/---
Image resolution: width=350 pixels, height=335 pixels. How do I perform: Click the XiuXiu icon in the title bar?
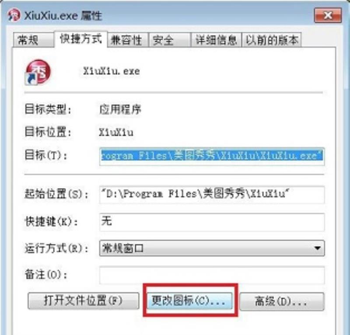(14, 15)
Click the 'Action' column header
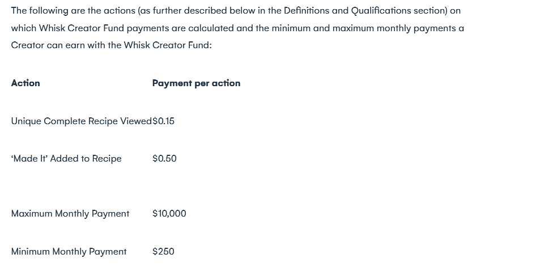Screen dimensions: 553x275 [25, 83]
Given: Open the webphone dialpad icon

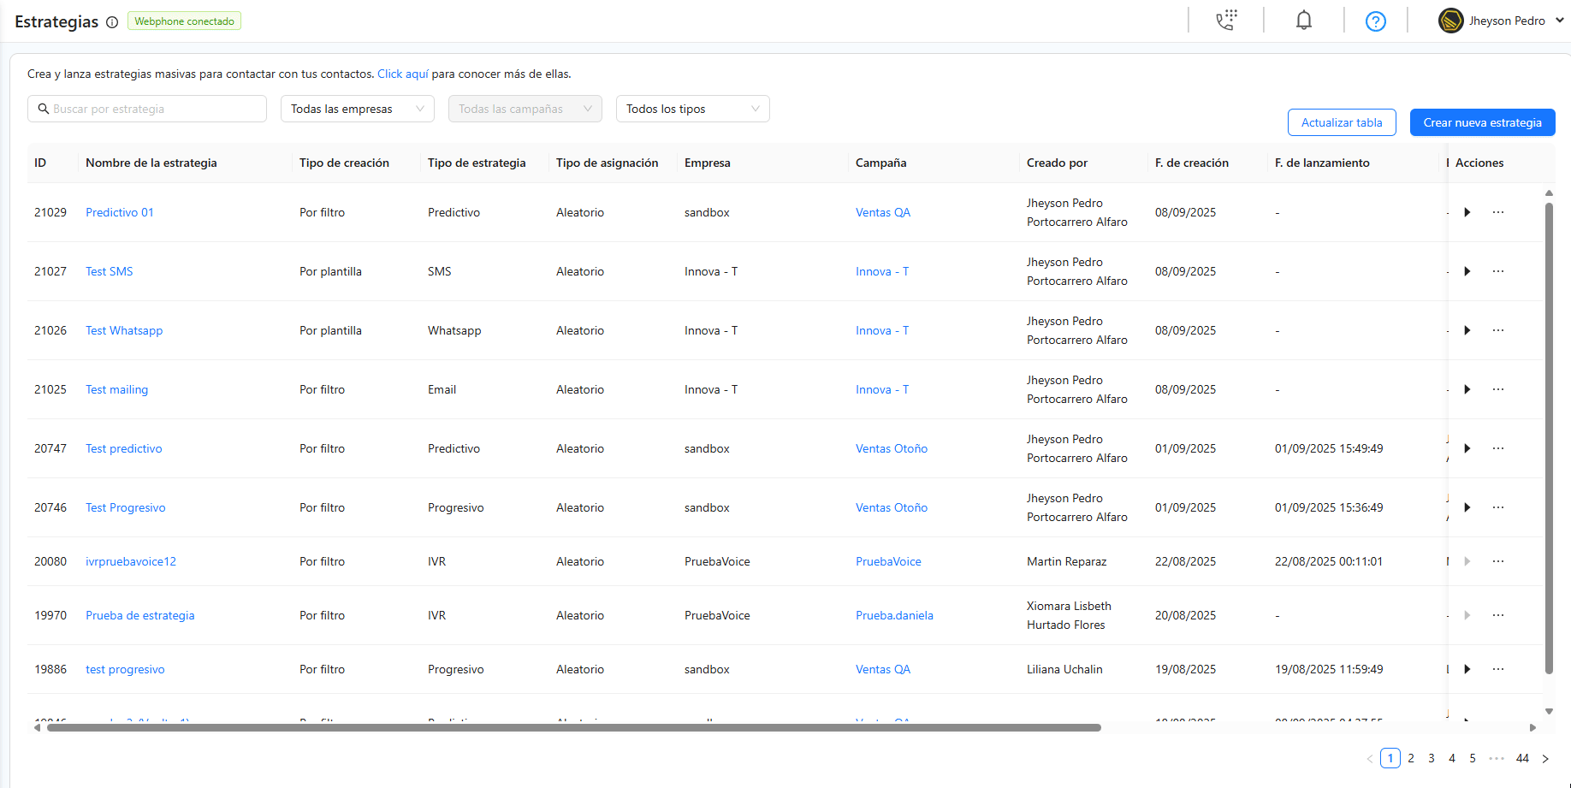Looking at the screenshot, I should [x=1226, y=21].
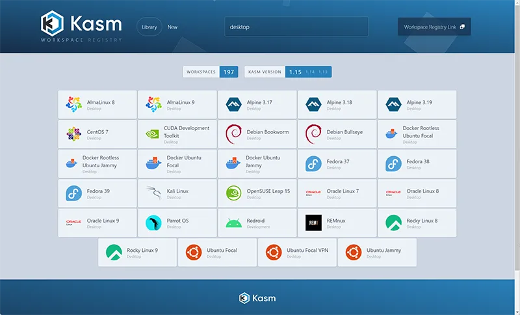The image size is (520, 315).
Task: Click the Kali Linux dragon icon
Action: click(154, 193)
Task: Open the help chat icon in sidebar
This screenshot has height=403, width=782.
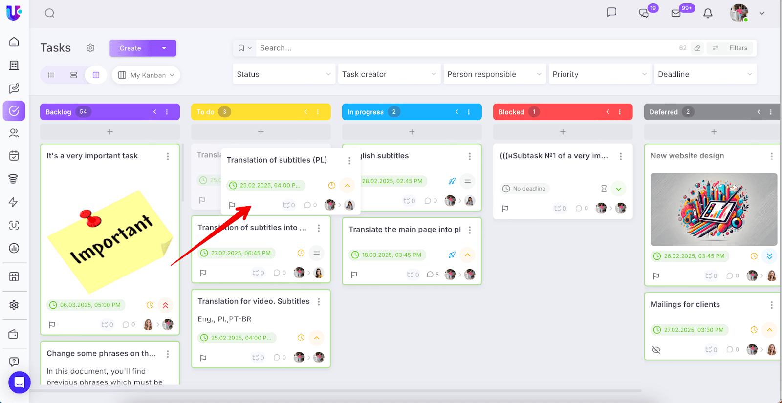Action: tap(14, 361)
\---
**Exercise details**
Find the line with "Task: Open the help chat icon in sidebar". Return it and each line after it through the end of the data, exactly, without pictures.

**Your solution**
Task: Open the help chat icon in sidebar
This screenshot has height=403, width=782.
Action: tap(14, 361)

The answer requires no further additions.